[DATA IN THIS EXERCISE]:

========

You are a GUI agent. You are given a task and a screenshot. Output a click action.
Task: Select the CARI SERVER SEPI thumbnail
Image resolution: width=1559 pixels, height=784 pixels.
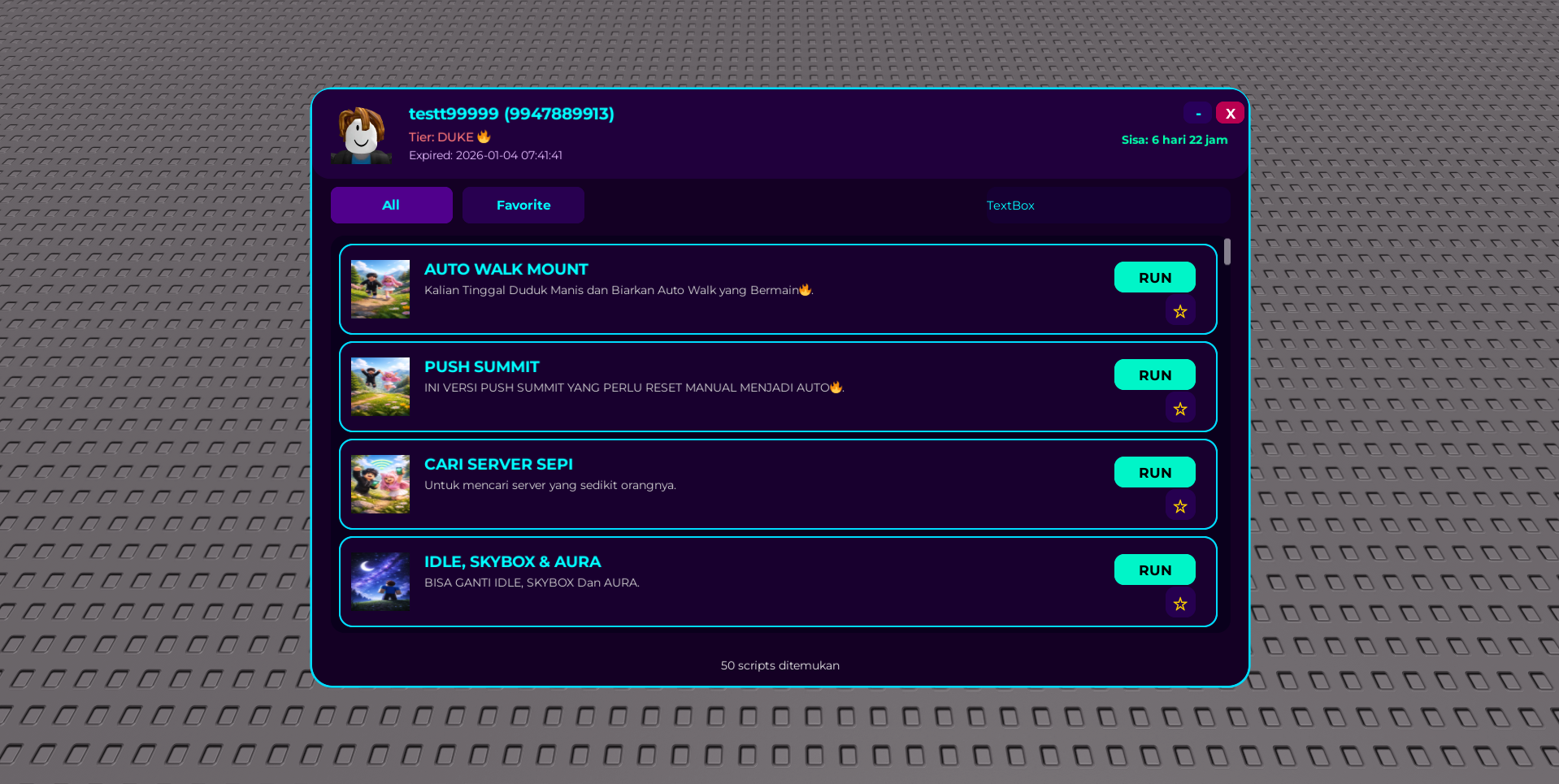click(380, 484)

========

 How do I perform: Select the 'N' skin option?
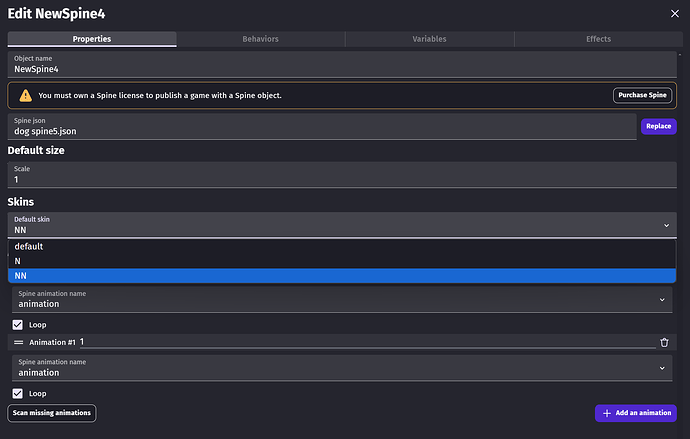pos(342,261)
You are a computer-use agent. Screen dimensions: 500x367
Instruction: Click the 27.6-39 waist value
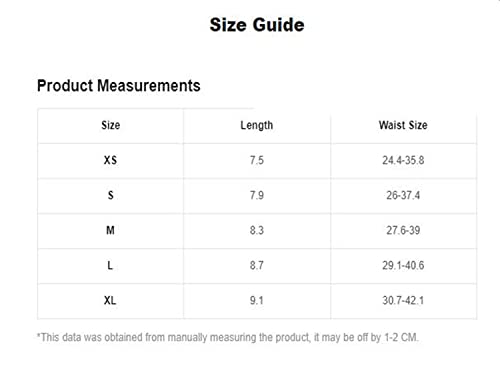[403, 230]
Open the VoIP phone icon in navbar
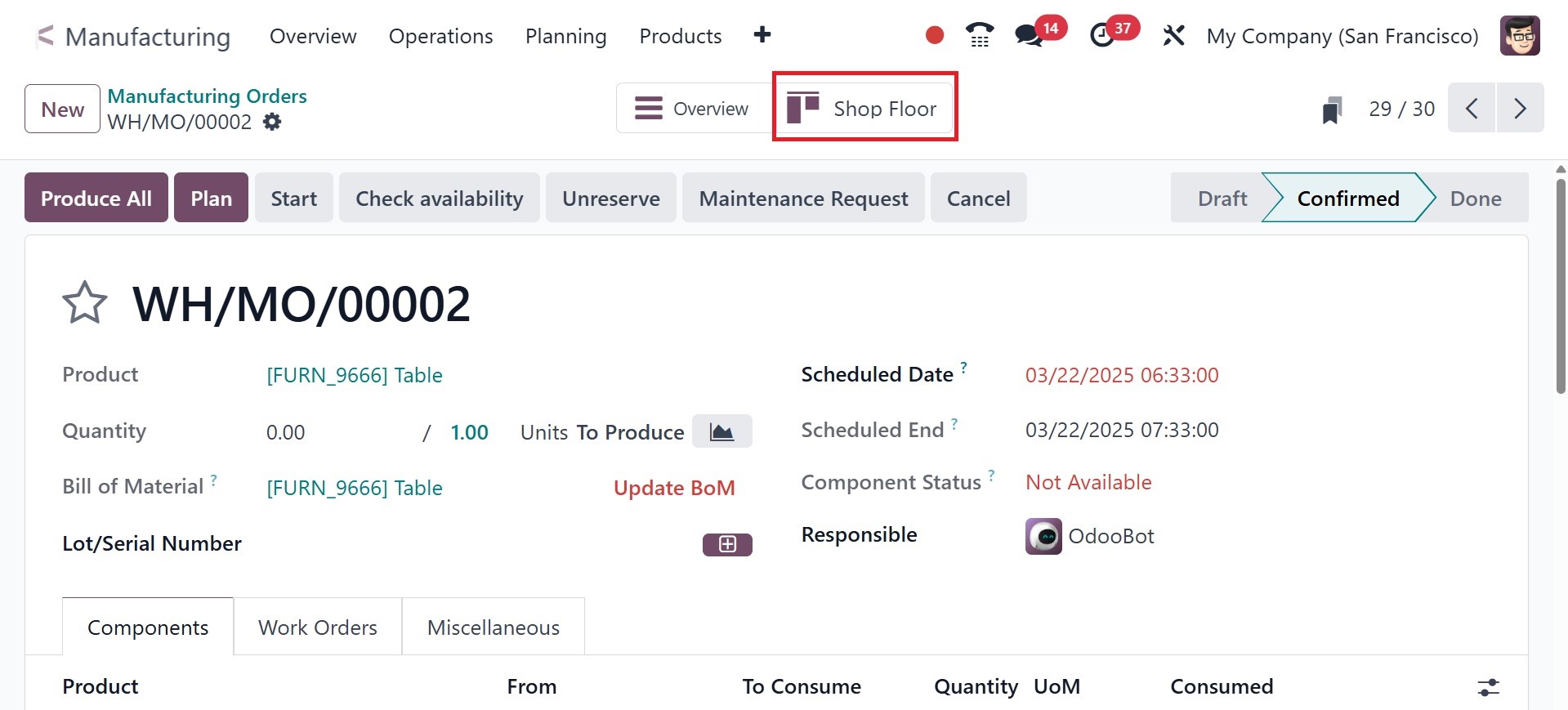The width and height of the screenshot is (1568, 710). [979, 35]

========

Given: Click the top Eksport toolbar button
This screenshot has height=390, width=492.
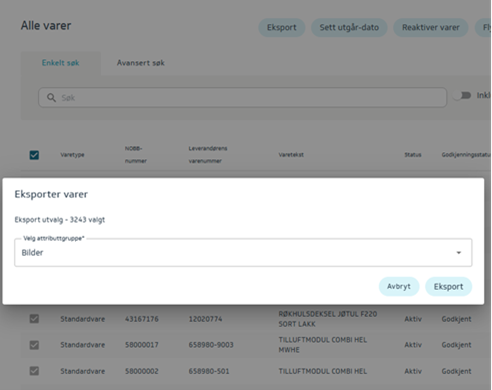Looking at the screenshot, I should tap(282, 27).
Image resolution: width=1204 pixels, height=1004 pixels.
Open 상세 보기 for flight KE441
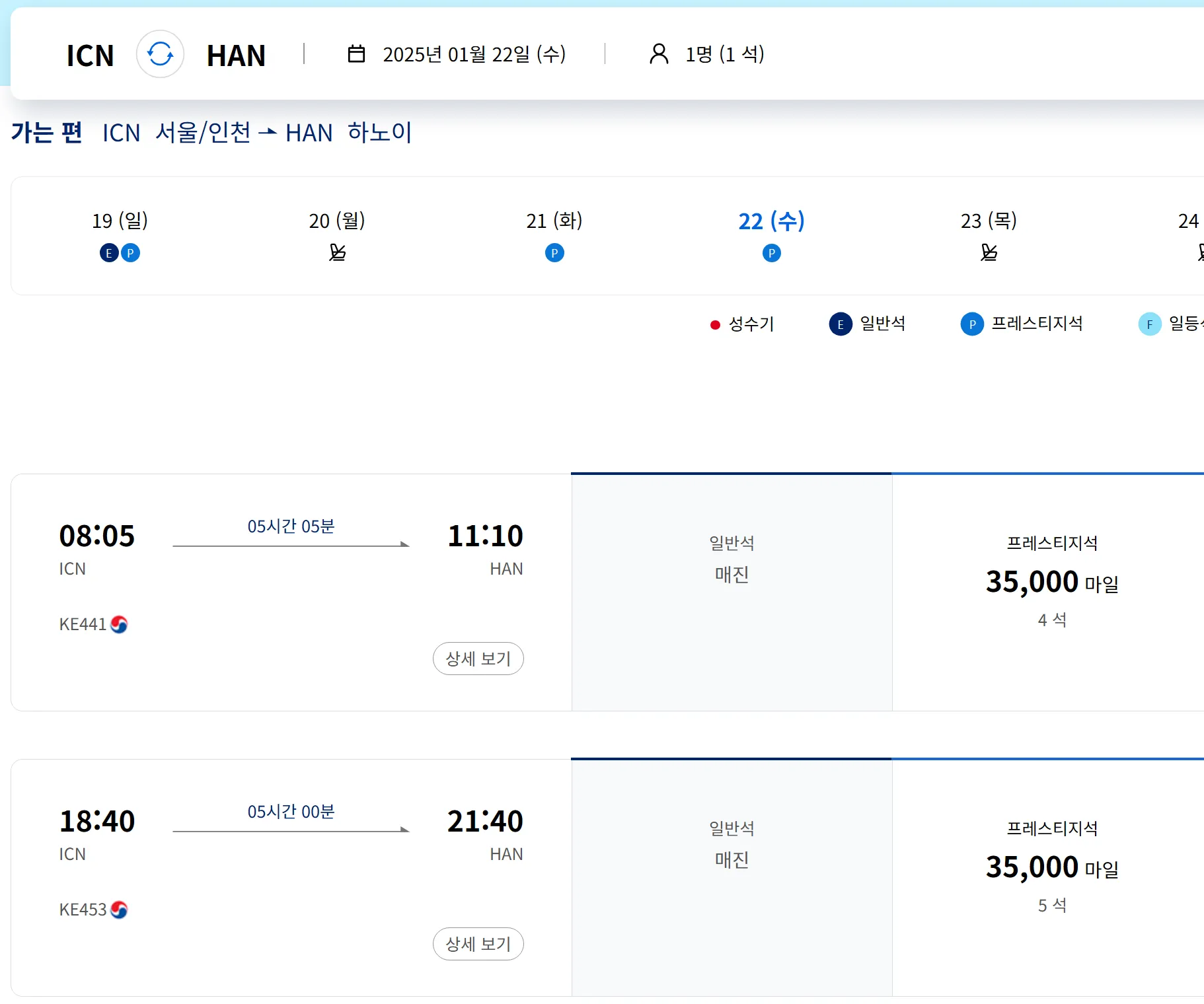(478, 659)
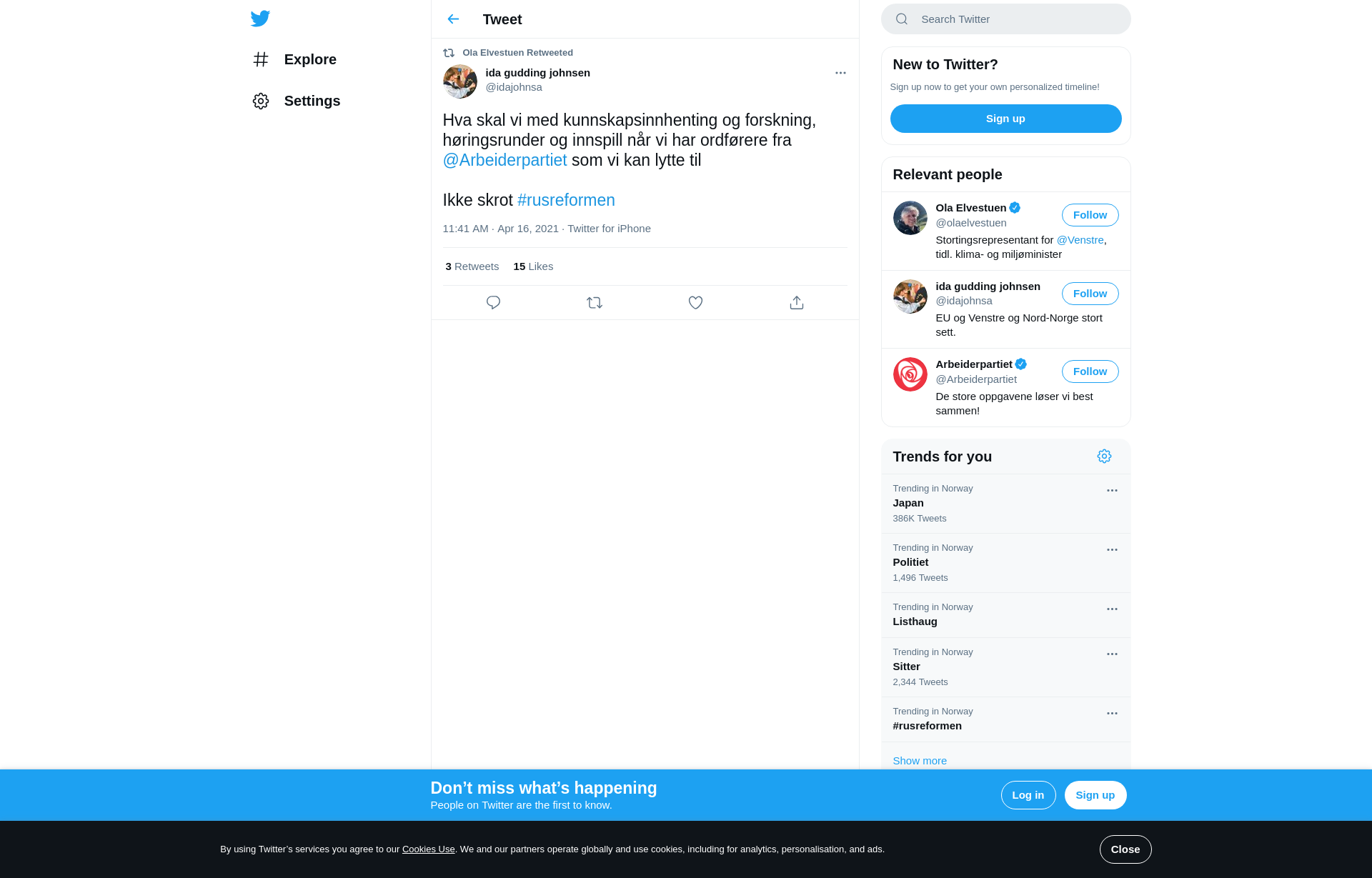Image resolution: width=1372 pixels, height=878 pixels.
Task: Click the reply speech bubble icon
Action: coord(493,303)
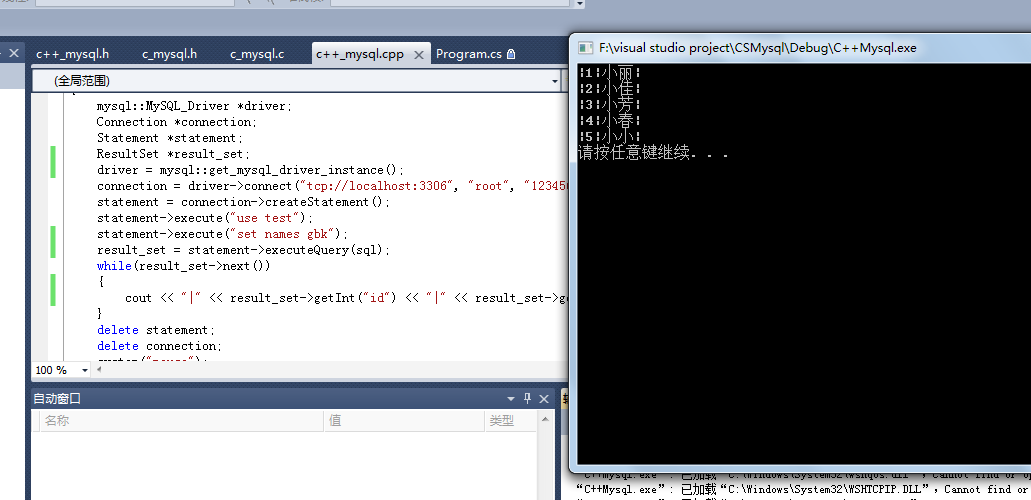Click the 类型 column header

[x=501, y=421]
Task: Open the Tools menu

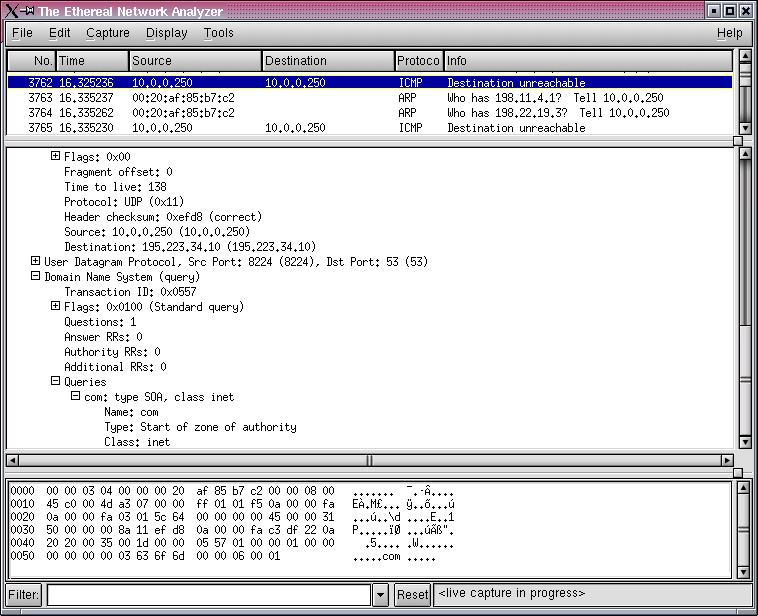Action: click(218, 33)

========

[WHAT THE TASK REQUIRES]:
For this exercise, return every line from the data that holds the string "agent".

[RESPONSE BOX]:
You are a GUI agent. You are given a task and a screenshot. Output a click action.
You are a computer-use agent. Screen dimensions: 500x367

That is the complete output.